I'm trying to solve an exercise in which I need to calculate the local constant kernel estimator and provide the bandwidth using leave-one-out cross validation. The idea is that I need to sort of implement this in Matlab and not use some built in function (that I haven't found anyway). The steps are something like this:
- First I need to calculate the leave-one-out estimator: $$\hat{g_{-i}}(x_i) = \frac{\sum_{j \neq i}y_{j}k(\frac{x_i - x_j}{h})}{\sum_{j \neq i}k(\frac{x_i - x_j}{h})}$$
- Then the second step is to calculate the residuals: $$e_{i,-i} = y_i - \hat{g_{-i}}(x_i)$$
- And finally choose h that minimizes the sum of squared residuals: $$h_0 = \underset{h}{\arg\min}\sum_{i=1}^{n}e_{i,-i}^{2}$$
The way I though of implementing this in Matlab was first to write a function that calculates step 2 for a single h and then using fminsearch function that will find the minimum.
My problem is that I am stuck in writing this cross validation function. In particular - looping and summing over all values except i gives me trouble.

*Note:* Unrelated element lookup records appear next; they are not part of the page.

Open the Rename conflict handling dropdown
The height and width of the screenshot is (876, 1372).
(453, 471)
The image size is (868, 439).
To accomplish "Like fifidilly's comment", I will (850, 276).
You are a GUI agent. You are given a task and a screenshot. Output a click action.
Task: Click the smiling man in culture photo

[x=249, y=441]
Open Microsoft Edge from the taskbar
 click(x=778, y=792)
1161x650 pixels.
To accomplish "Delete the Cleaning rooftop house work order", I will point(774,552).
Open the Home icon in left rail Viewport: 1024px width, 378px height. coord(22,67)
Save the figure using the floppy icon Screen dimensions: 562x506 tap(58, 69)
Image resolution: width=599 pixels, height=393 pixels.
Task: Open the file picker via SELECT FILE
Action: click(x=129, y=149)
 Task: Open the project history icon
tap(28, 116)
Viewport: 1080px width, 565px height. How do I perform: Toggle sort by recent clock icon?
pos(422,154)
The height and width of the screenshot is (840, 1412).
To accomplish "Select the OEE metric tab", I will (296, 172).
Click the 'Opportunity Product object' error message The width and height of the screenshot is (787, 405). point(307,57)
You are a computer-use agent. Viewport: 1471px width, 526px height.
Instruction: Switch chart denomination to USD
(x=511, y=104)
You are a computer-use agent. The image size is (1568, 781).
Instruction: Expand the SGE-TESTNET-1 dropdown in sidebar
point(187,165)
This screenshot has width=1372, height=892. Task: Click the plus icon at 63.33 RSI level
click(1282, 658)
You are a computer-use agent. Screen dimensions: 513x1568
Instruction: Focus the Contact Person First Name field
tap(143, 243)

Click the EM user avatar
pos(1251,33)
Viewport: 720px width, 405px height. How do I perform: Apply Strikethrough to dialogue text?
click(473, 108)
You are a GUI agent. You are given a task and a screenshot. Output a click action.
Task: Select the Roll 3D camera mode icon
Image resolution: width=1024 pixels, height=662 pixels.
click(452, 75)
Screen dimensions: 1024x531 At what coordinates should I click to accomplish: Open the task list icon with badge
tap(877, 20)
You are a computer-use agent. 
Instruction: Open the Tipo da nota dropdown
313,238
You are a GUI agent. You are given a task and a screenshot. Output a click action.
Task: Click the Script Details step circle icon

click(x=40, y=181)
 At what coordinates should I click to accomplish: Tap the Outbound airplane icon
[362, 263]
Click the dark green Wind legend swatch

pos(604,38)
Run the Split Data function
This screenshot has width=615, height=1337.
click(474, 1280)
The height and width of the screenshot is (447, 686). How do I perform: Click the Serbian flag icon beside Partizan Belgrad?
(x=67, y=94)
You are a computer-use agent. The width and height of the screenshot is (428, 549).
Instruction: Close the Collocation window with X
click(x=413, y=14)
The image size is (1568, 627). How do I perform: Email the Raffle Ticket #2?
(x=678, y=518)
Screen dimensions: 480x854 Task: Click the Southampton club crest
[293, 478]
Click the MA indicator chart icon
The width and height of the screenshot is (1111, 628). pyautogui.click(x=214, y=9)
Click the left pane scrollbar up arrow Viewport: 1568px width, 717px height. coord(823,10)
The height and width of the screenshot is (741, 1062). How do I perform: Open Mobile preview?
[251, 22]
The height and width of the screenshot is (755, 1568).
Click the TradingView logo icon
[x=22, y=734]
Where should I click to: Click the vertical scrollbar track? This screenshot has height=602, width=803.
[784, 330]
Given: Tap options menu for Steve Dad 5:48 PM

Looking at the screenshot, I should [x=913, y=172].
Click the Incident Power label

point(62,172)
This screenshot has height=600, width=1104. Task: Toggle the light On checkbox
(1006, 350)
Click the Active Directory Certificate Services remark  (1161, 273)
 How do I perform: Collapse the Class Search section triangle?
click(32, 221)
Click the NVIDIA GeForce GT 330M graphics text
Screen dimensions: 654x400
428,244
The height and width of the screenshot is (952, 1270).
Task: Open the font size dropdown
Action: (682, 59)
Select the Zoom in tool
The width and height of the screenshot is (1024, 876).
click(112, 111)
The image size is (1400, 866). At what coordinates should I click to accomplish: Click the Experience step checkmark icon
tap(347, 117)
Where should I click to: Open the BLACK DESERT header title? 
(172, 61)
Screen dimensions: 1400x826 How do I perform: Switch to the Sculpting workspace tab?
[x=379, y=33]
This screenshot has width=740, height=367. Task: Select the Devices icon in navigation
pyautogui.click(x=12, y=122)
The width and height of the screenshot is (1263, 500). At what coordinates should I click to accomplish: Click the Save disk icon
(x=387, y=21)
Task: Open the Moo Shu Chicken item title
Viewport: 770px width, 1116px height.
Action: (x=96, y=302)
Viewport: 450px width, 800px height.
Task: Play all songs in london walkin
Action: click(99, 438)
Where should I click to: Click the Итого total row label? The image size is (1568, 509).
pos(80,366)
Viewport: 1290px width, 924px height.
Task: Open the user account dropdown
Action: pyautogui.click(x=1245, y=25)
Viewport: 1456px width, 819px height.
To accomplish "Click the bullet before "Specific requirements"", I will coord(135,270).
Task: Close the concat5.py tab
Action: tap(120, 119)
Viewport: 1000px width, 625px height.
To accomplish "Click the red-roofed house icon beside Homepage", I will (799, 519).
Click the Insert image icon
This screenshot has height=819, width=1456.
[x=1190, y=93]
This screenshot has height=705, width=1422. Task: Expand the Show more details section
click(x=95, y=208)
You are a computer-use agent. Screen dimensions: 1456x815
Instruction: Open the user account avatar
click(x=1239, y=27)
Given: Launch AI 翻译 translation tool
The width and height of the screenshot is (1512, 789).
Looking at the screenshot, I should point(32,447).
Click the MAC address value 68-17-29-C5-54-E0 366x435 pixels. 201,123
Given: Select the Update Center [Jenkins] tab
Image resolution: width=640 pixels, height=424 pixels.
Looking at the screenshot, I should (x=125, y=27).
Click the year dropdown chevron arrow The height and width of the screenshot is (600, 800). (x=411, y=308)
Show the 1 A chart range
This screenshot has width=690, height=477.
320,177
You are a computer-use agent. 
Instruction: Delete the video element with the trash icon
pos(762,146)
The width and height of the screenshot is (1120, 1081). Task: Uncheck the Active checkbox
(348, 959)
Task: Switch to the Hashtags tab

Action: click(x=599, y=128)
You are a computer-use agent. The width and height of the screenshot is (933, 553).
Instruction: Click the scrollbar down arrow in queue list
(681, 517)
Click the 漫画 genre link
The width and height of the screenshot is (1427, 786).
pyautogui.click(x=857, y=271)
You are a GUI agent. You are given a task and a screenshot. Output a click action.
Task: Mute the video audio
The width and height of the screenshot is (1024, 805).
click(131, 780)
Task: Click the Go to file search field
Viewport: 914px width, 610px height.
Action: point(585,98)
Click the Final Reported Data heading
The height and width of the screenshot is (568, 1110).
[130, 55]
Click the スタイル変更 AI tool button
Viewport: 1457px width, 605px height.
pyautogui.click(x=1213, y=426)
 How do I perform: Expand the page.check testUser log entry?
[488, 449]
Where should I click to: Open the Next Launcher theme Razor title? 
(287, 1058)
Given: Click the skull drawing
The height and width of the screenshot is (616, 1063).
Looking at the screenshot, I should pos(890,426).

This is my very incomplete code for the function:
function SSresiduals = CV(h, N, data, grid, y)
%sum(ghat_{i,-i} - y_i)^2
h_mone = zeros(N,1);
for i = 1:N
for j = 1:N
if j~=i
u=(grid(:,i)-data(:,j))/h;
k= ((1/sqrt(2*pi))).*exp(-u.^2/2);
h_mone = h_mone + k;
end;
end;
end;
Where N is a scalar equal to 205. data and grid are matrices of 801x205 and y is a vector of 205x1. This is incomplete because I was stuck in the part where I need to loop over the values and somehow summing them up, but the dimensions of the result just didn't seem right to me. I would really appreciate any insights regarding this. Thanks!